• **KUTIPAN DOKUMEN**:
'''

Saturday, May 17, 2008

Nyanyian Sahabat

Belum habis masa berkabung karena kepergian ayah kawan baik saya, beberapa hari lalu saya kembali dibikin shocked oleh dering telepon jelang jam 10 malam – tepat setelah saya selesai mencuci rambut (ada apa dengan keramas jam 10, sih?).

Ayah sahabat saya baru saja berpulang ke pangkuan Yang Mahakuasa di ruang ICU RS Tebet.

Lagi-lagi saya terhenyak dengan rambut basah dan handuk tersampir di bahu. Kali ini airmata saya benar-benar menetes.

Beda dengan ayah Mira dan Lisa yang belum pernah saya jumpai, saya cukup sering bertemu dengan Pak Andy Azhar, ayah dari Karin Gayatri Azhar, sahabat slash salah satu sumber ide saya dalam menulis novel ‘Triangles’.

'''

• **TANTANGAN**: Tuliskan kembali tanpa perubahan bagian kutipan dokumen di atas, dimulai dengan "Nyanyian Sahabat" dan berlanjut sampai "ICU RS Tebet.".

• **CUPLIKAN DATA**:
'''

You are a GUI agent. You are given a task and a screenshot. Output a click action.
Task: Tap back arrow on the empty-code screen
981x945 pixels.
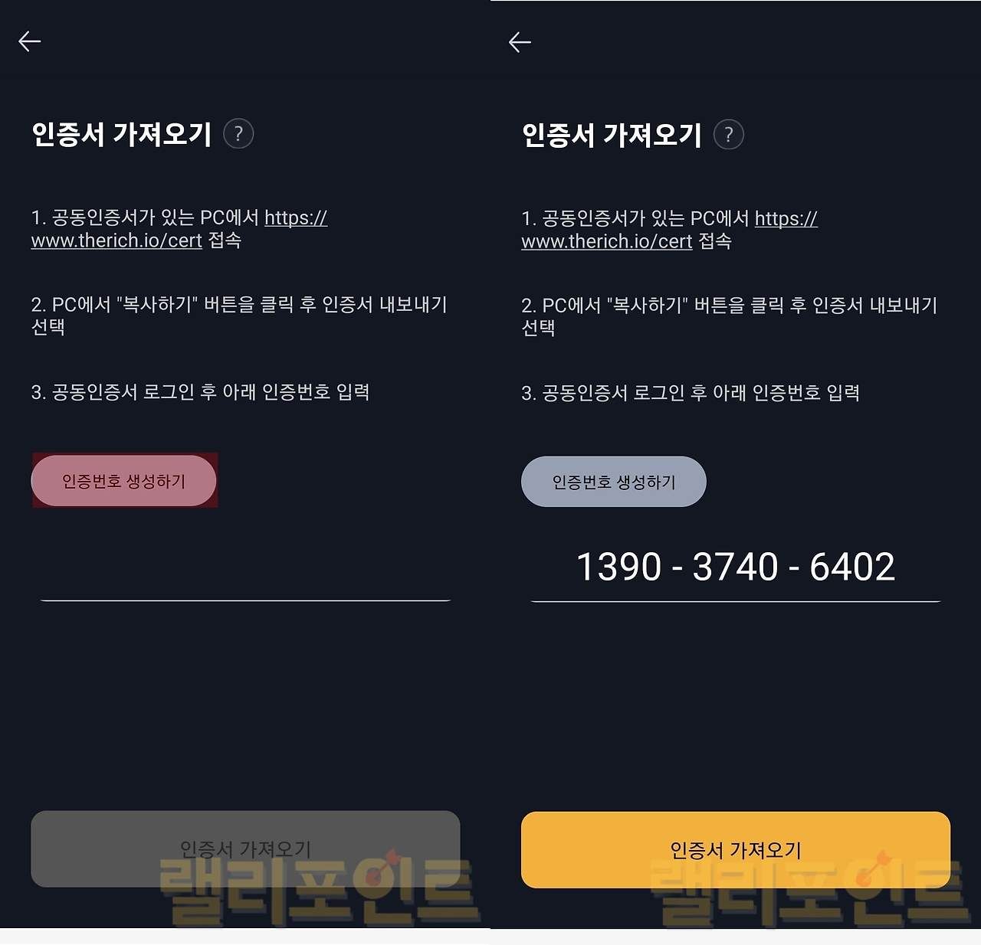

'''

• **TANGGAPAN**:
Nyanyian Sahabat

Belum habis masa berkabung karena kepergian ayah kawan baik saya, beberapa hari lalu saya kembali dibikin shocked oleh dering telepon jelang jam 10 malam – tepat setelah saya selesai mencuci rambut (ada apa dengan keramas jam 10, sih?).

Ayah sahabat saya baru saja berpulang ke pangkuan Yang Mahakuasa di ruang ICU RS Tebet.